Description of the task:
The entire listing below is to be reproduced exactly.

Data supplied:

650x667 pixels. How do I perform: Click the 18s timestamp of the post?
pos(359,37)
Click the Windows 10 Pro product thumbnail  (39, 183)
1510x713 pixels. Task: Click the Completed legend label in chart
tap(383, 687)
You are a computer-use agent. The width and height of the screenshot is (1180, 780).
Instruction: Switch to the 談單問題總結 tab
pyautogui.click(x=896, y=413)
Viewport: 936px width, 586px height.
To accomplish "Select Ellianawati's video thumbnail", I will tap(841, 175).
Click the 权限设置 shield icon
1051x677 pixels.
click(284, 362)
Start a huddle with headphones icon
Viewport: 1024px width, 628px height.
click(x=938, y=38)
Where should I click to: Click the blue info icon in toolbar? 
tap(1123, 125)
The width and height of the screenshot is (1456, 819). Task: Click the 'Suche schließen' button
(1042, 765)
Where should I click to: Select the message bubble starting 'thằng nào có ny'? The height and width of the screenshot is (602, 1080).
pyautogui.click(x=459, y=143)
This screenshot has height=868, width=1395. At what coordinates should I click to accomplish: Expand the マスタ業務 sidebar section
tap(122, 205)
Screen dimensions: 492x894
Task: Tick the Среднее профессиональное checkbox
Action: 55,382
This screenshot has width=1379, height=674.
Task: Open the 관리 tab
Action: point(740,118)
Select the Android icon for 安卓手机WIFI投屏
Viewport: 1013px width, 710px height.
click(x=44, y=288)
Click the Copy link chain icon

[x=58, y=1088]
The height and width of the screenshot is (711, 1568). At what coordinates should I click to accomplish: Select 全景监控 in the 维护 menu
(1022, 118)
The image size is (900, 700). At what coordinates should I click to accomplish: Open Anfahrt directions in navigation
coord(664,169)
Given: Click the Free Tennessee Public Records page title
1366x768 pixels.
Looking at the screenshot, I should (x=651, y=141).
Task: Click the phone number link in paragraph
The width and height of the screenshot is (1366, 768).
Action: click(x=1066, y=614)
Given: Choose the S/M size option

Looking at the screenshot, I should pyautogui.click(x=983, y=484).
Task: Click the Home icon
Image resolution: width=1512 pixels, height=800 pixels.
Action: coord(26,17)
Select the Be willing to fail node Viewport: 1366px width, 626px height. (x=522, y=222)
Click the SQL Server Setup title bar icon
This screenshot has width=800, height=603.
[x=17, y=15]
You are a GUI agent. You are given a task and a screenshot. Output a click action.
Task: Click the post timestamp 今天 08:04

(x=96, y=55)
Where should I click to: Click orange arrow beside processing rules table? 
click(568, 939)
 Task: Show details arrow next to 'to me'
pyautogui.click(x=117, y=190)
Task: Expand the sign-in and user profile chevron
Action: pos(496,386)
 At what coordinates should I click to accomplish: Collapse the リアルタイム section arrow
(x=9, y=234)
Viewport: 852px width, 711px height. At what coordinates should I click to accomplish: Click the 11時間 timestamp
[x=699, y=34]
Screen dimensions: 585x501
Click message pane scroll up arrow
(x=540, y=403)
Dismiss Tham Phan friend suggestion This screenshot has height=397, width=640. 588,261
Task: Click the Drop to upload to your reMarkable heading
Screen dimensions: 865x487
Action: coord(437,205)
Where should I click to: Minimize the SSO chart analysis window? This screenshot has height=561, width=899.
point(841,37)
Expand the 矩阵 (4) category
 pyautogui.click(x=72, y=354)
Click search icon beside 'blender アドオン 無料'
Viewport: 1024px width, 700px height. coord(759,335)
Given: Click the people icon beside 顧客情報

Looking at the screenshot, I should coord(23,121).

Response to this task:
650x667 pixels. How do I perform: Click the 18s timestamp of the post?
pos(359,37)
Click the Windows 10 Pro product thumbnail  (39, 183)
1510x713 pixels. Task: Click the Completed legend label in chart
tap(383, 687)
You are a computer-use agent. The width and height of the screenshot is (1180, 780).
Instruction: Switch to the 談單問題總結 tab
pyautogui.click(x=896, y=413)
Viewport: 936px width, 586px height.
To accomplish "Select Ellianawati's video thumbnail", I will tap(841, 175).
Click the 权限设置 shield icon
1051x677 pixels.
click(284, 362)
Start a huddle with headphones icon
Viewport: 1024px width, 628px height.
click(x=938, y=38)
Where should I click to: Click the blue info icon in toolbar? 
tap(1123, 125)
The width and height of the screenshot is (1456, 819). Task: Click the 'Suche schließen' button
(1042, 765)
Where should I click to: Select the message bubble starting 'thằng nào có ny'? The height and width of the screenshot is (602, 1080).
pyautogui.click(x=459, y=143)
This screenshot has height=868, width=1395. At what coordinates should I click to accomplish: Expand the マスタ業務 sidebar section
tap(122, 205)
Screen dimensions: 492x894
Task: Tick the Среднее профессиональное checkbox
Action: 55,382
This screenshot has width=1379, height=674.
Task: Open the 관리 tab
Action: point(740,118)
Select the Android icon for 安卓手机WIFI投屏
Viewport: 1013px width, 710px height.
click(x=44, y=288)
Click the Copy link chain icon

[x=58, y=1088]
The height and width of the screenshot is (711, 1568). At what coordinates should I click to accomplish: Select 全景监控 in the 维护 menu
(1022, 118)
The image size is (900, 700). At what coordinates should I click to accomplish: Open Anfahrt directions in navigation
coord(664,169)
Given: Click the Free Tennessee Public Records page title
1366x768 pixels.
Looking at the screenshot, I should (x=651, y=141).
Task: Click the phone number link in paragraph
The width and height of the screenshot is (1366, 768).
Action: click(x=1066, y=614)
Given: Choose the S/M size option

Looking at the screenshot, I should pyautogui.click(x=983, y=484).
Task: Click the Home icon
Image resolution: width=1512 pixels, height=800 pixels.
Action: coord(26,17)
Select the Be willing to fail node Viewport: 1366px width, 626px height. (x=522, y=222)
Click the SQL Server Setup title bar icon
This screenshot has width=800, height=603.
[x=17, y=15]
You are a GUI agent. You are given a task and a screenshot. Output a click action.
Task: Click the post timestamp 今天 08:04

(x=96, y=55)
Where should I click to: Click orange arrow beside processing rules table? 
click(568, 939)
 Task: Show details arrow next to 'to me'
pyautogui.click(x=117, y=190)
Task: Expand the sign-in and user profile chevron
Action: pos(496,386)
 At what coordinates should I click to accomplish: Collapse the リアルタイム section arrow
(x=9, y=234)
Viewport: 852px width, 711px height. At what coordinates should I click to accomplish: Click the 11時間 timestamp
[x=699, y=34]
Screen dimensions: 585x501
Click message pane scroll up arrow
(x=540, y=403)
Dismiss Tham Phan friend suggestion This screenshot has height=397, width=640. 588,261
Task: Click the Drop to upload to your reMarkable heading
Screen dimensions: 865x487
Action: coord(437,205)
Where should I click to: Minimize the SSO chart analysis window? This screenshot has height=561, width=899.
point(841,37)
Expand the 矩阵 (4) category
 pyautogui.click(x=72, y=354)
Click search icon beside 'blender アドオン 無料'
Viewport: 1024px width, 700px height. coord(759,335)
Given: Click the people icon beside 顧客情報

Looking at the screenshot, I should coord(23,121).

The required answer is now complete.